== Data shown
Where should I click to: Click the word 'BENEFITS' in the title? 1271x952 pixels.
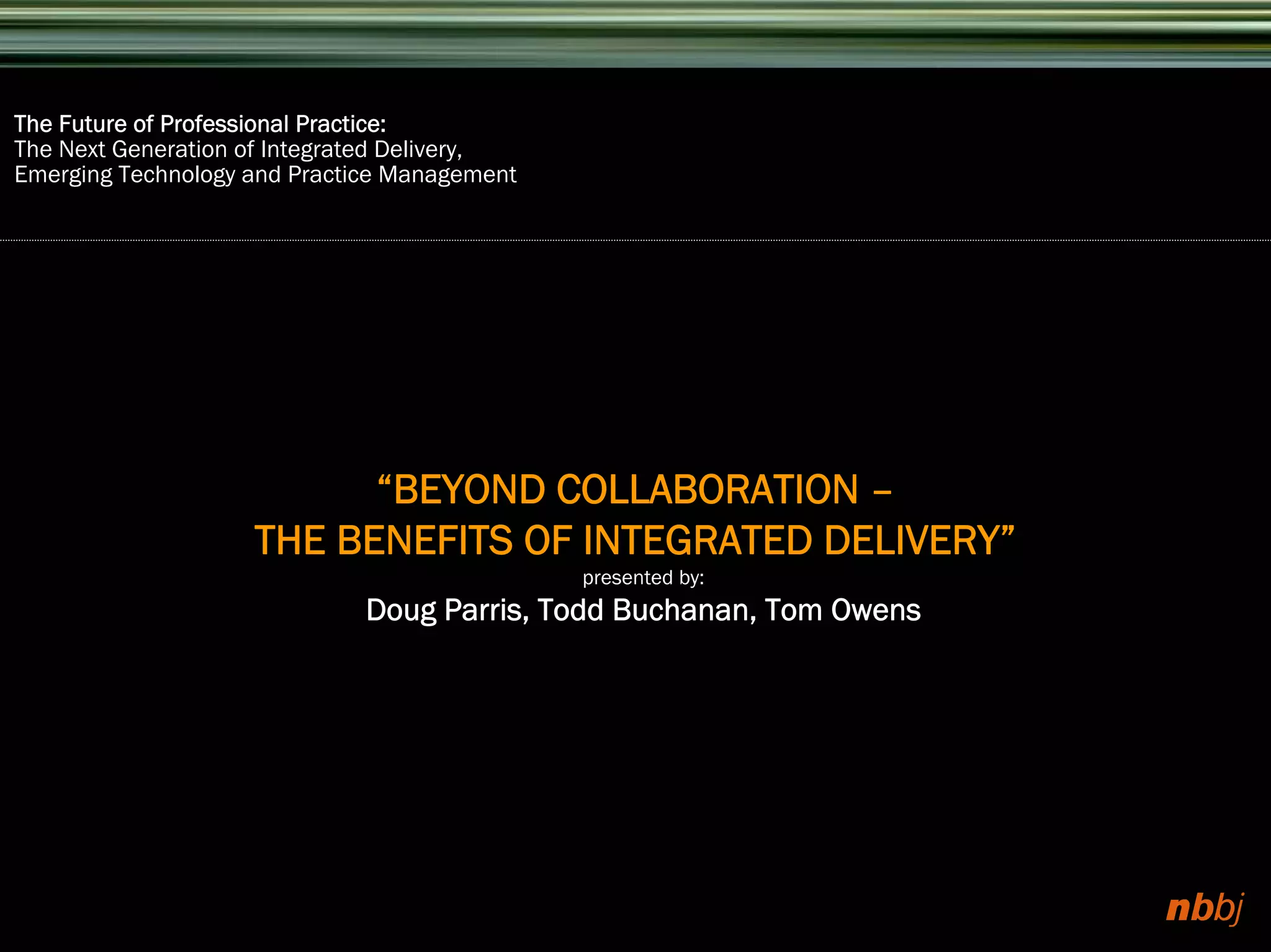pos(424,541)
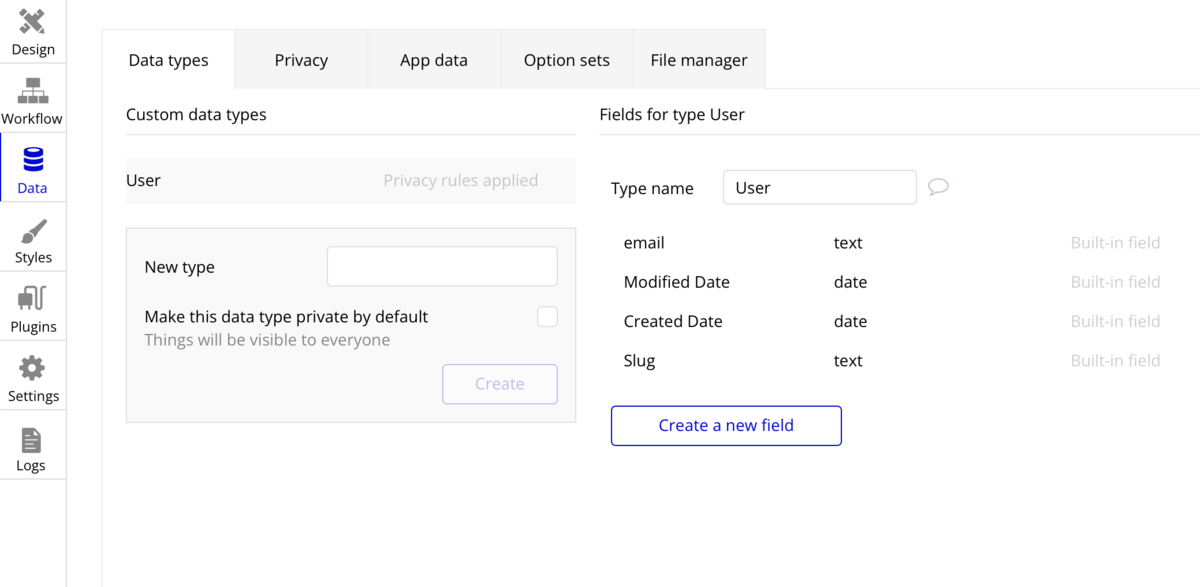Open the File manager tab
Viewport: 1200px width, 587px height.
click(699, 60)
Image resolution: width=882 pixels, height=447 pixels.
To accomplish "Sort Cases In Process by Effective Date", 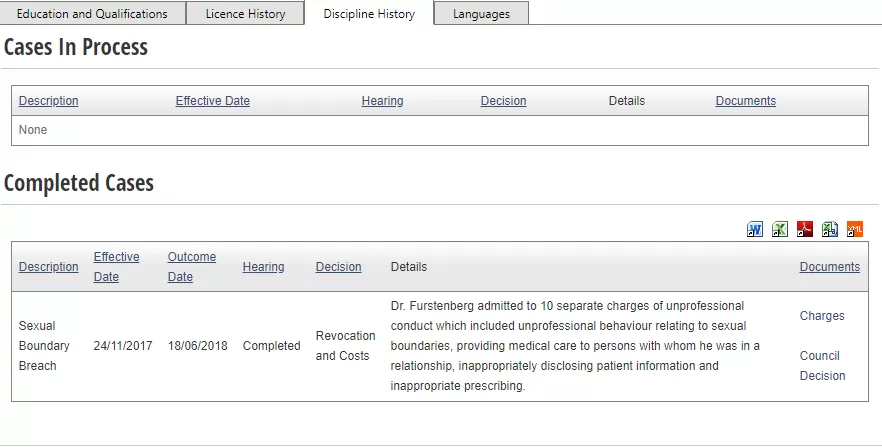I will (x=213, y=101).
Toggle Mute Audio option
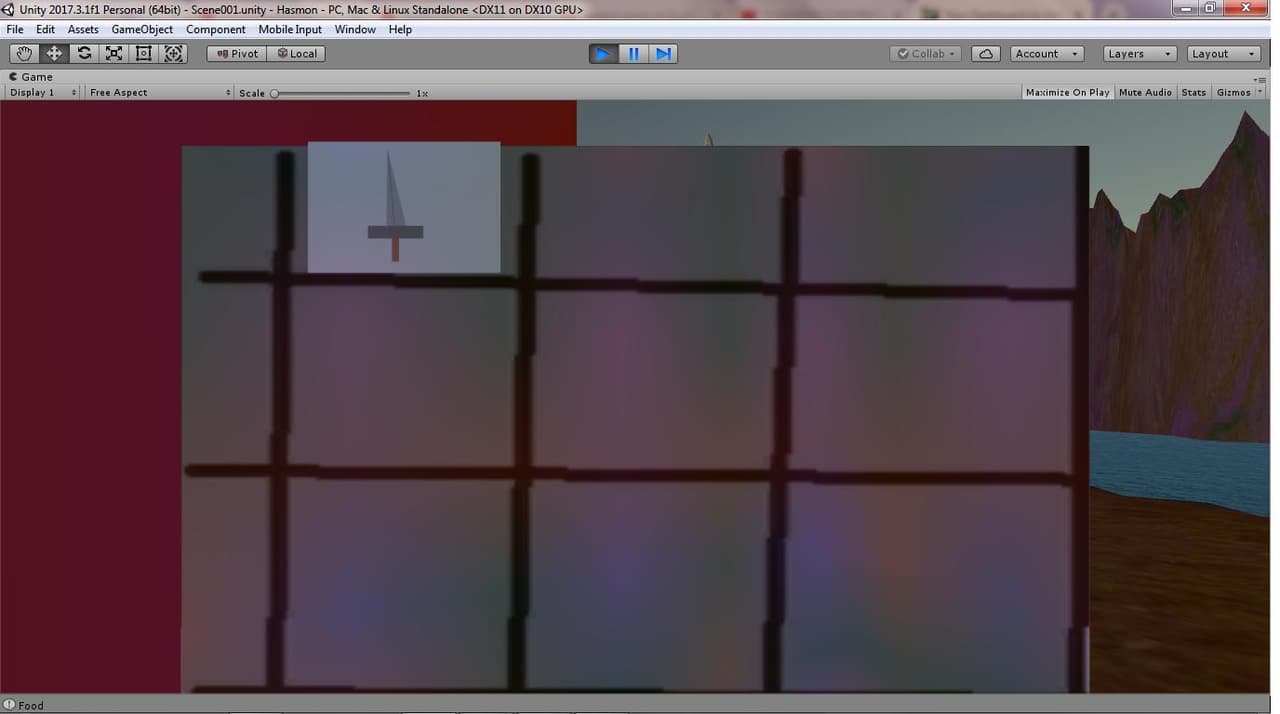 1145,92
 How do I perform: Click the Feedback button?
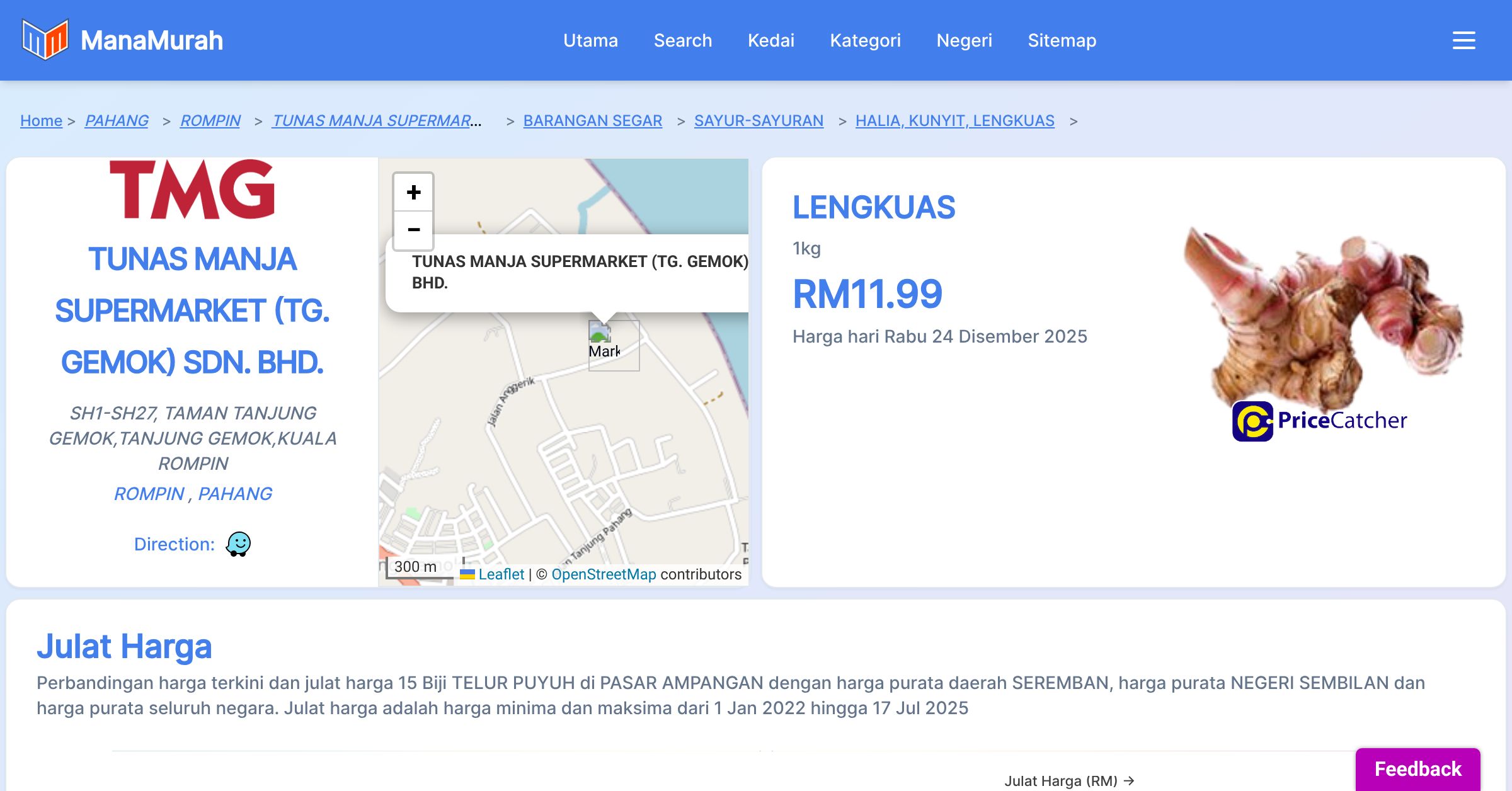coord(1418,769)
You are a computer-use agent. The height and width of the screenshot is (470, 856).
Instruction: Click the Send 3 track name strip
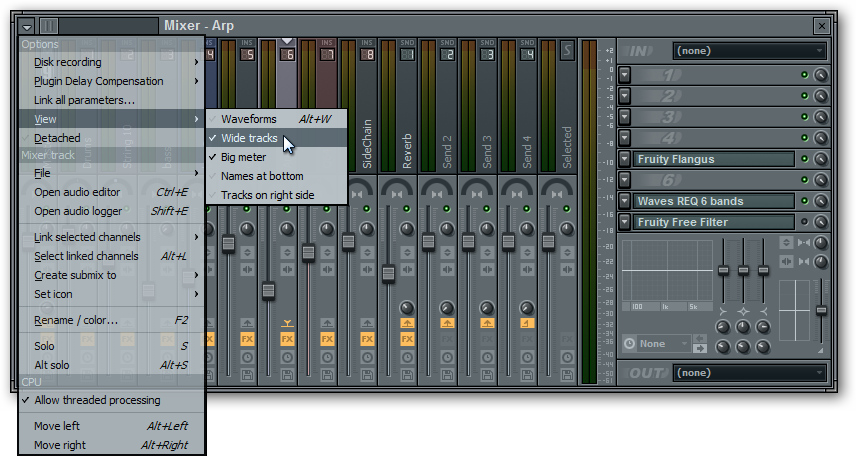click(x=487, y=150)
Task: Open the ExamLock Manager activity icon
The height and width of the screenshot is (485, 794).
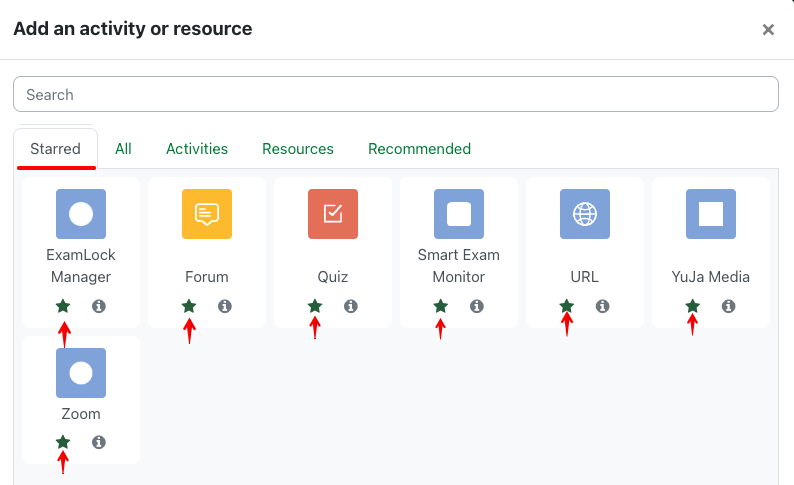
====
**Problem to work on**
Reproduce everything from the line containing "Task: Open the ExamLock Manager activity icon" down to the end of the listing, and omit the pictures.

**Result for this exercise**
Task: Open the ExamLock Manager activity icon
The height and width of the screenshot is (485, 794).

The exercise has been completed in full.